MT: Any ideas for a cast and crew besides Damon and Affleck?

Zinn: A lot of people in the entertainment world who want to do something useful and serious have expressed interest. Winona Ryder has expressed interest in being in it; maybe John Cusack and Danny Glover, and Tim Robbins for directing. Eddie Vedder, of Pearl Jam, says he would like to do the music and so has Ani DiFranco. Bob Dylan may be interested, as well. Once the thing gets under way I have no doubt that we are going to get a lot of well-known and very talented actors and actresses and directors to work on it.

MT: Were you surprised that Eddie Vedder chose you as his subject for Interview magazine?

Zinn: Yes. I was very honored. To tell you the truth, I didn’t know about Pearl Jam or Eddie Vedder. I didn’t know that when they do a concert, they fill an enormous stadium with 20,000 yelling young people.
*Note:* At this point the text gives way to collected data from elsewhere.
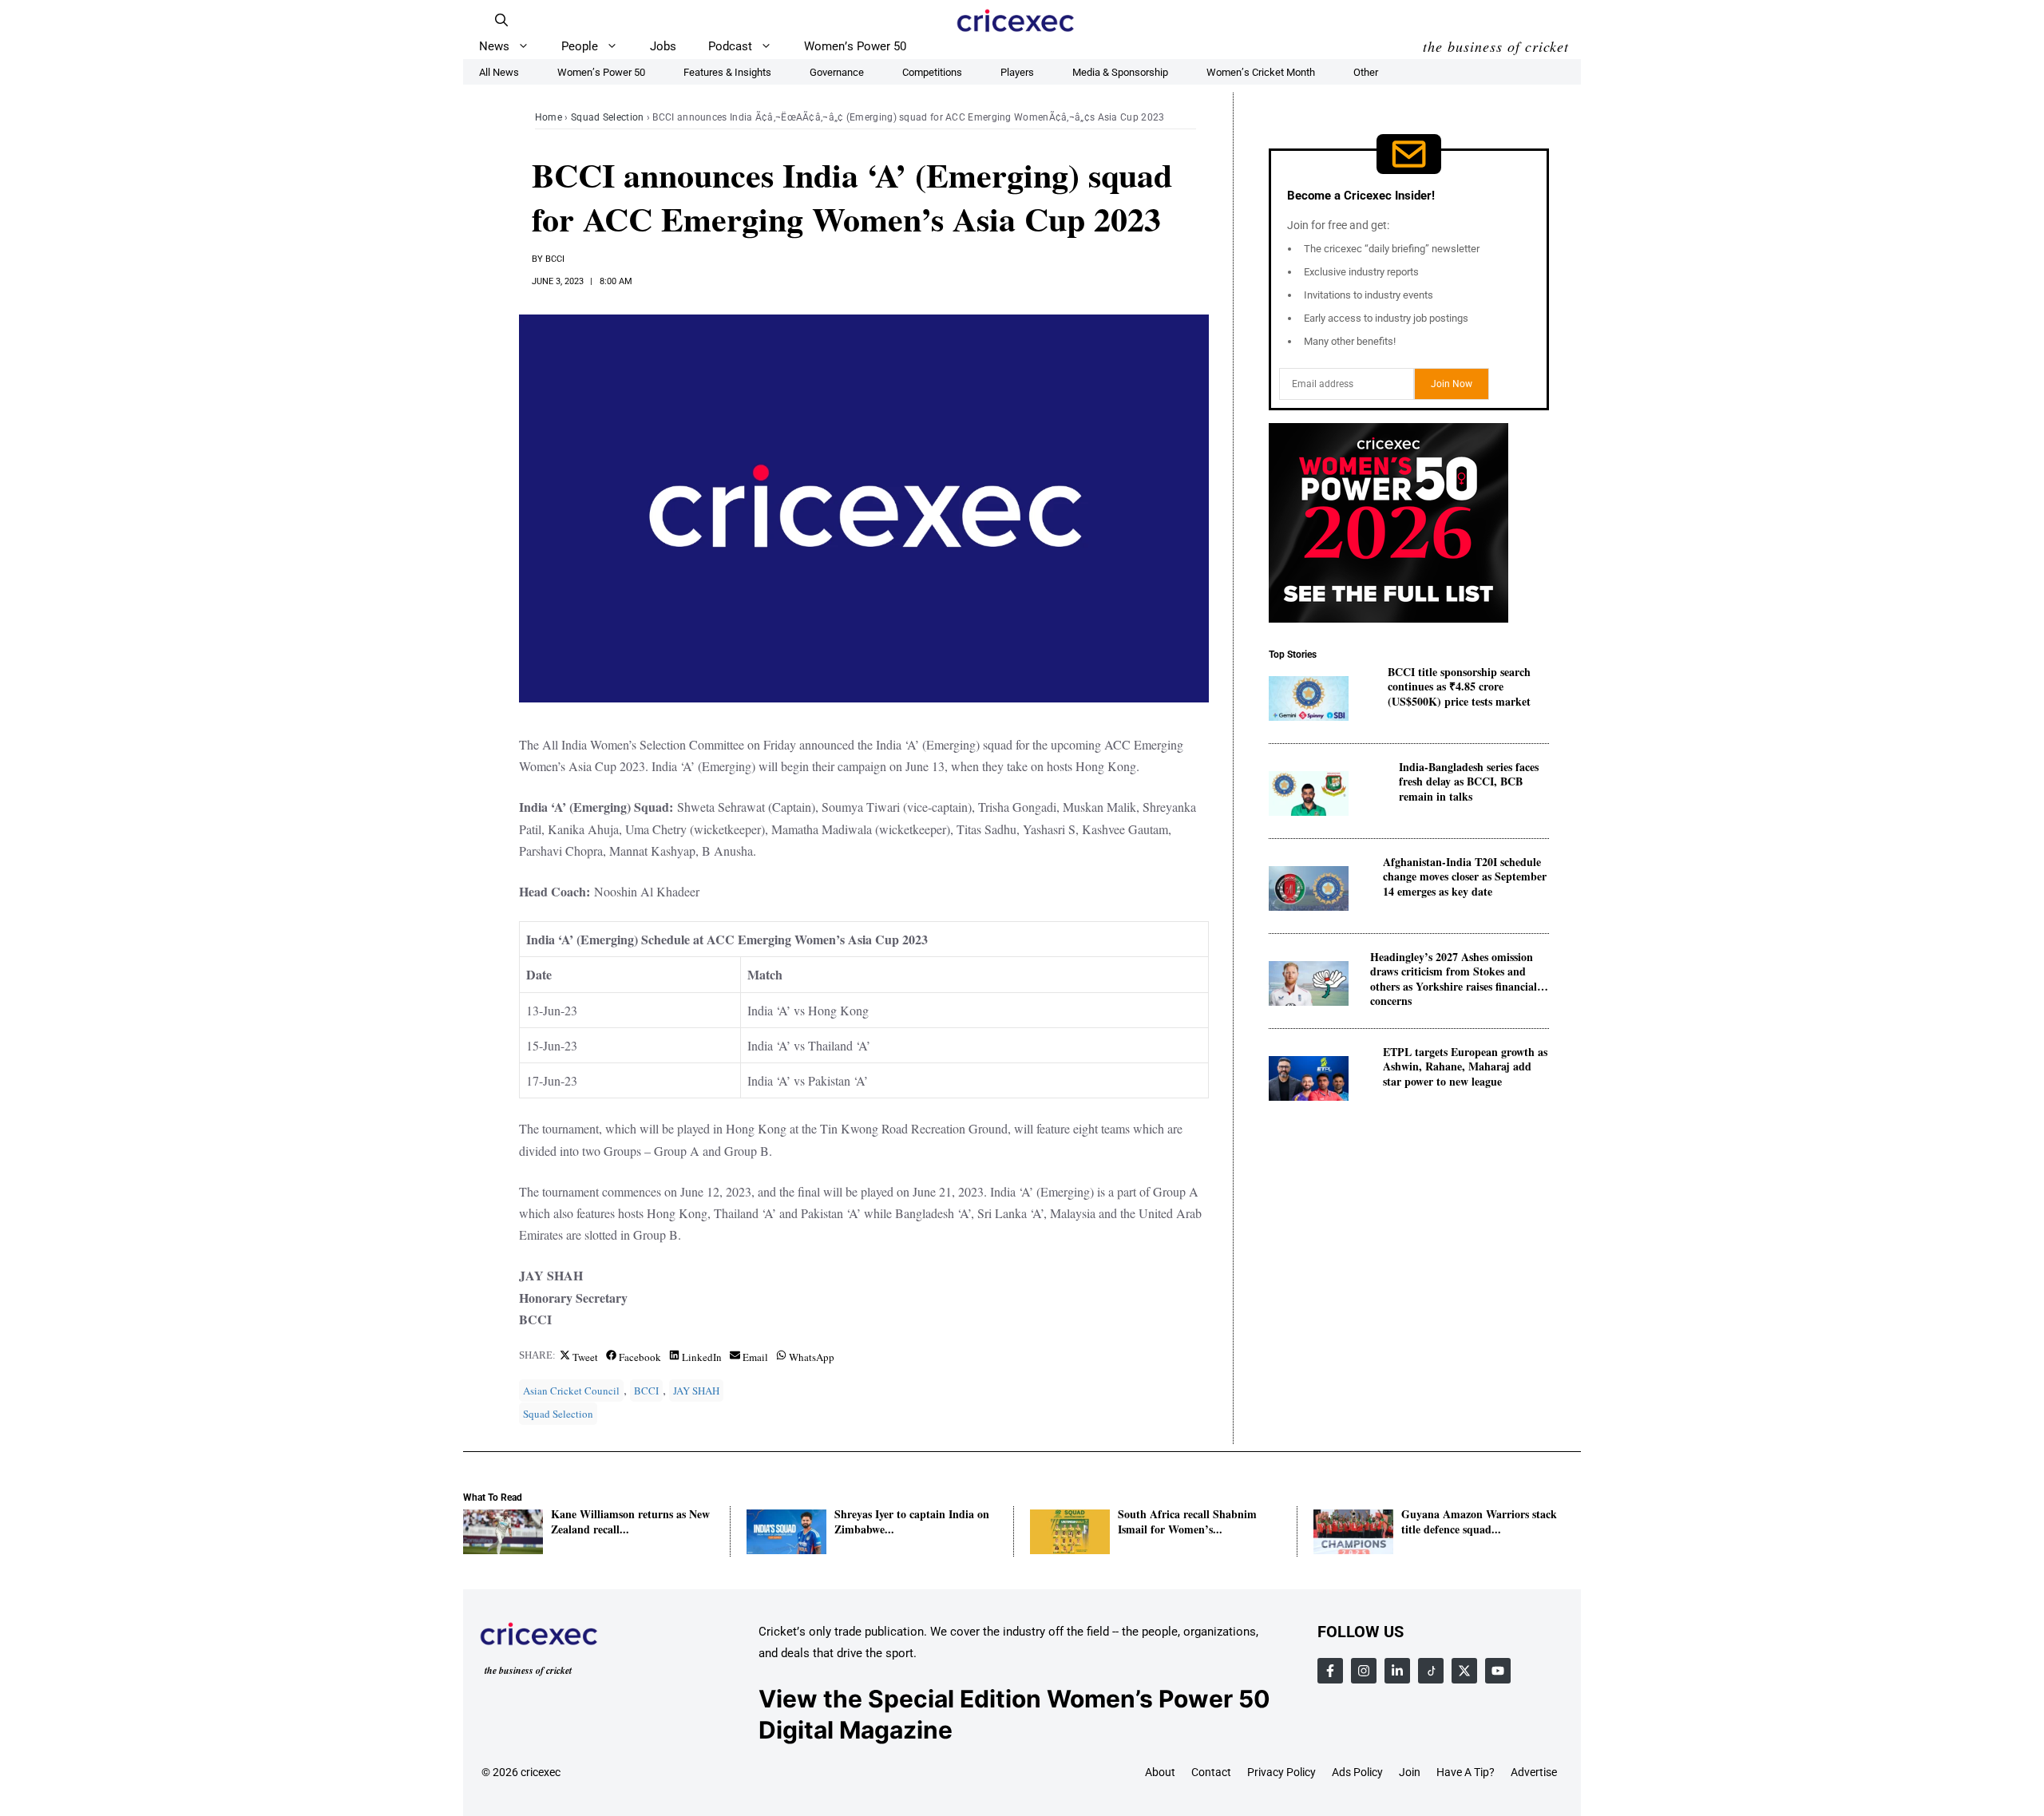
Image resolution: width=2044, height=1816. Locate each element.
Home (548, 117)
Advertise (1534, 1772)
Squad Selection (607, 117)
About (1160, 1772)
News (494, 46)
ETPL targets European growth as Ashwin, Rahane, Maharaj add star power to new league (1465, 1067)
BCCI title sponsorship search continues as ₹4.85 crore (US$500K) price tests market (1459, 687)
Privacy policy (1281, 1772)
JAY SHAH (696, 1390)
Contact (1211, 1772)
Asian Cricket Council (571, 1390)
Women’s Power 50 (855, 46)
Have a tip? (1465, 1772)
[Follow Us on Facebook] (1330, 1670)
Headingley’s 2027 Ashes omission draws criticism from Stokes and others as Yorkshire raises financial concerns (1453, 972)
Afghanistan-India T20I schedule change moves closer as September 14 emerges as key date (1465, 877)
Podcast (730, 46)
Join (1409, 1772)
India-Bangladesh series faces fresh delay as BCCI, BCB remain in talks (1469, 782)
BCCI (554, 259)
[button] (501, 20)
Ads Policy (1357, 1772)
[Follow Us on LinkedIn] (1397, 1670)
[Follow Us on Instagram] (1364, 1670)
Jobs (663, 46)
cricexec (541, 1772)
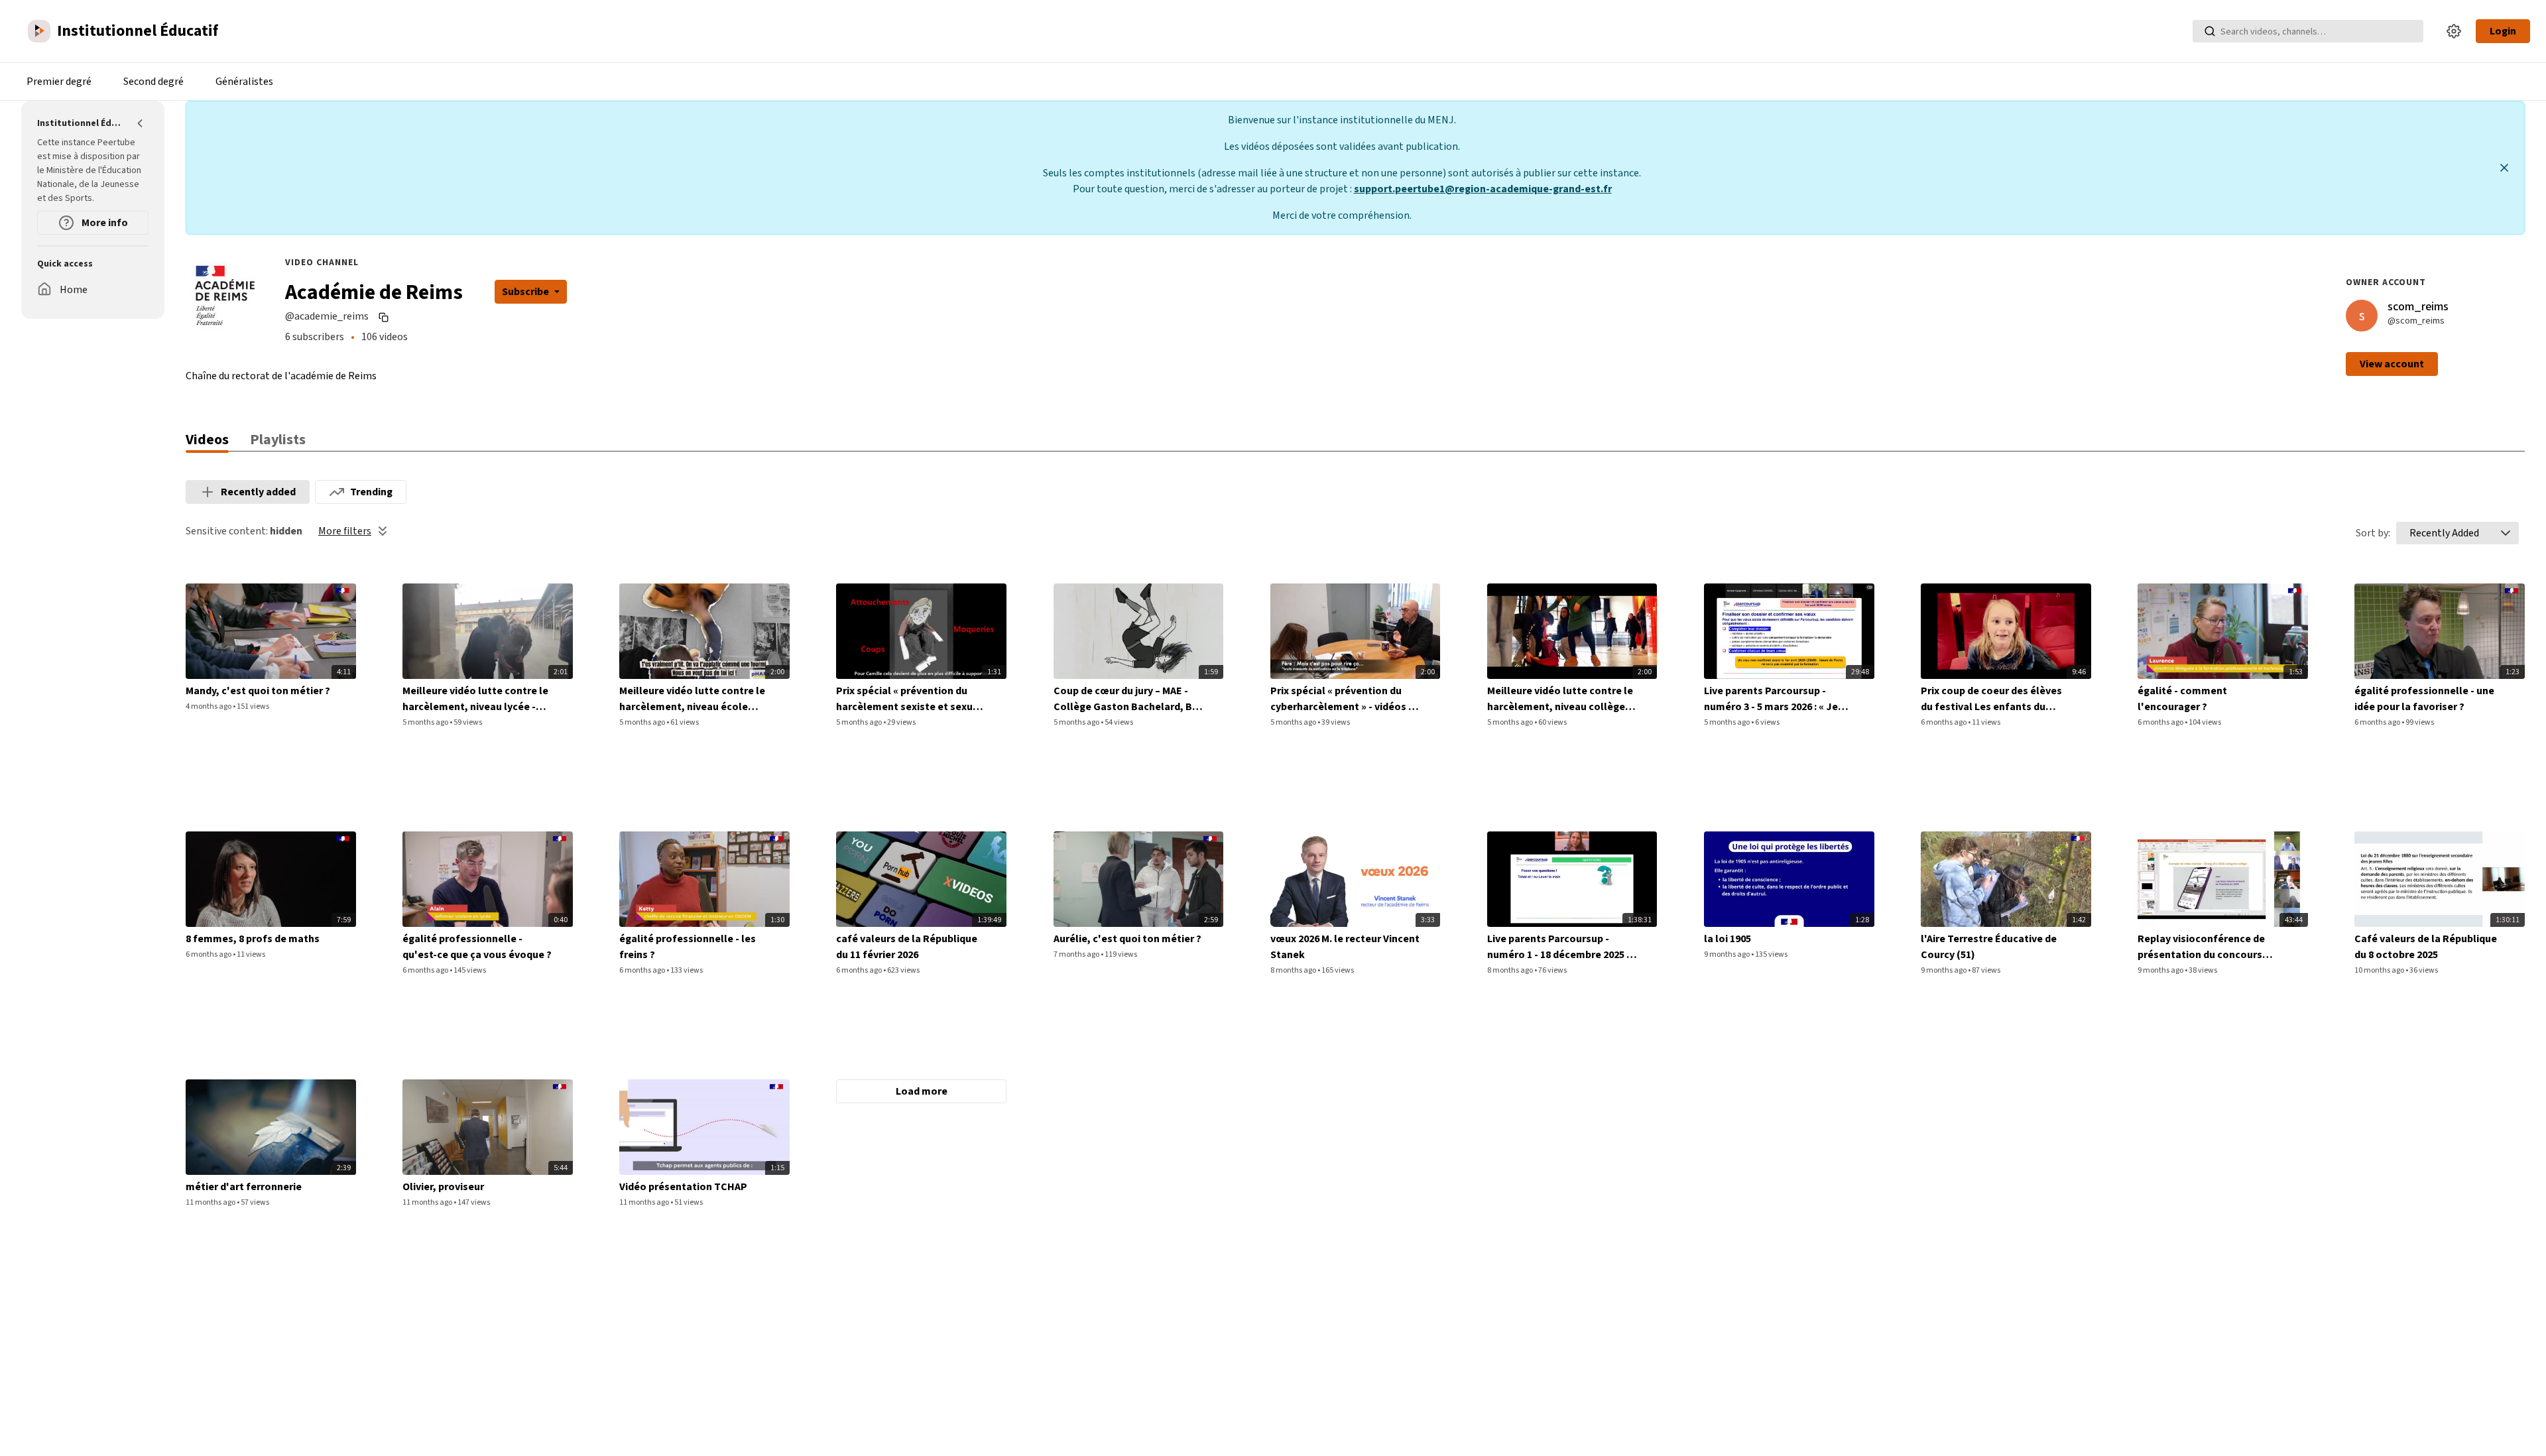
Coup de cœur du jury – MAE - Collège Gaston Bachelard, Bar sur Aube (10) (1128, 699)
I got a call from Interview magazine and then from Eddie Vedder. He said he was a fan of my book and had read a number of my other things, and when they asked him who he wanted to interview he said, well, he wanted to interview me.

Before it happened, I attended a concert of his in Los Angeles. It was quite an experience for me, being in this incredible atmosphere of sound and flashing lights and young people yelling and Eddie Vedder up there on the stage. He presented a very different picture than that when he and I met in his dressing room before the show where he seemed very serious and down to earth and talked earnestly about the interview. When he came to do a concert in Boston, we met in his hotel room and had a nice long talk with a tape recorder on and that’s what appeared in Interview magazine.

MT: Did you like the concert?

Zinn: I expected to hear a lot of noise, but I actually liked it. It helped to be there. I don’t know if I had heard it on disc if I would have liked it as much, but to be there, to be part of that atmosphere with the lights and the sound, and it helped that I started off liking Eddie Vedder and was predisposed to like what he did.

MT: When Eddie Vedder interviewed you, did you get the sense that he was a knowledgeable person?

Zinn: He’s a guy who comes from a working-class background who worked as a security guard and watchman and had time to read huge amounts of stuff. He is very well-read and very interested in what goes on in the world – very concerned about war and nonviolence. He’s a serious thinker.

We had a good conversation about subjects like that and things we had in common about growing up in working-class families and becoming politically aware. His values and mine seemed to coincide.